For those who don’t follow a completely strict raw diet, Cornbleet caters to them with substitutions and additions. For example, her decadent Chocolate Ice Cream features raw cocoa powder as an ingredient, however non-raw-foodists can substitute their regular cocoa powder.
Luckily for us (as readers and eaters), fruits are highlighted in their natural sweetness, enhancing them with just a few additions for everyday eating. Take the Classic Ambrosia, for example, bringing the fresh taste of oranges, bananas, and coconut together with just a touch of added sweetness – in addition to an offering of variations to the basic recipe.
Although justifying rich treats should never be an option, Cornbleet combinations do just that. Who can resist a decadent Knockout Brownie Sundae? We certainly can’t, and taking a look through the ingredients make it even better. Brazil nuts, for example are rich in fibre and selenium. The brownie and ganache highlights antioxidant-rich cocoa, and her use of walnuts delivers omega-3 goodness.
And we promise, this is just the beginning.
Just like in Raw Food Made Easy, Cornbleet delivers each recipe with ease. Fancy kitchen appliances, uncommon ingredients, and hours of preparation don’t make their appearance. Instead it’s a simple, focused and mouth-watering combination of everything you need to make drool-worthy desserts.
After a basic primer on ingredients, equipment, technique and knife skills (which anyone can master), the book launches into the pages of recipes. It begins with the Basics, outlining frostings, jams, crusts, and more, essential ingredients to many of the recipes to follow. Fruit Desserts comes next, highlighting nature’s bounty with crumbles, trifles and other delicious combinations.
Next comes Sorbets, Ice Creams and Sundaes, with options such as basic Chocolate Ice Cream to fancier Cookies n’ Cream and Peach Melba.
This is followed by our favourite chapter, Cakes, Cookies and Bars, with a Spice Cake to showcase at the holidays, a Chocolate Lava Cake to win over anyone’s heart. It doesn’t end there; Pies and Tarts are next, making delicious use of fruits, chocolate, pumpkin and pecan.

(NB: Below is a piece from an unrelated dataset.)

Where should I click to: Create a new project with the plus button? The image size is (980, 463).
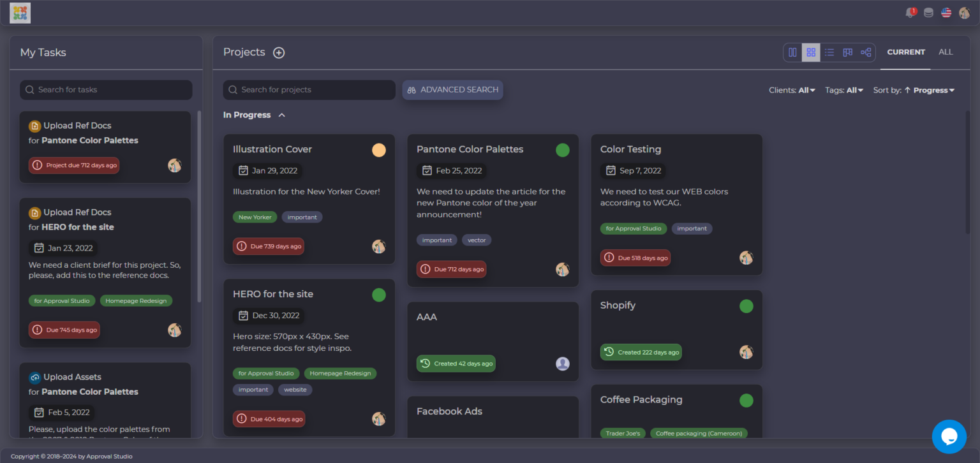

The recipes end with Creamy Desserts then Candy, with puddings and fudge and everything in between.
What we love most is that you don’t have to be a vegan to love the book. You definitely don’t have to be a raw foodist. You just have to love desserts and treats featuring simple ingredients and directions with outstanding results.
We also love is the variety included, with local ingredients abundant, depending on the season. It’s the perfect time to try the Apple-Pear Crumble and the Winter Compote, both, we promise, are sure to please.
We love this book, and it’s perfect combination of decadence, simplicity, and (dare we admit) healthy.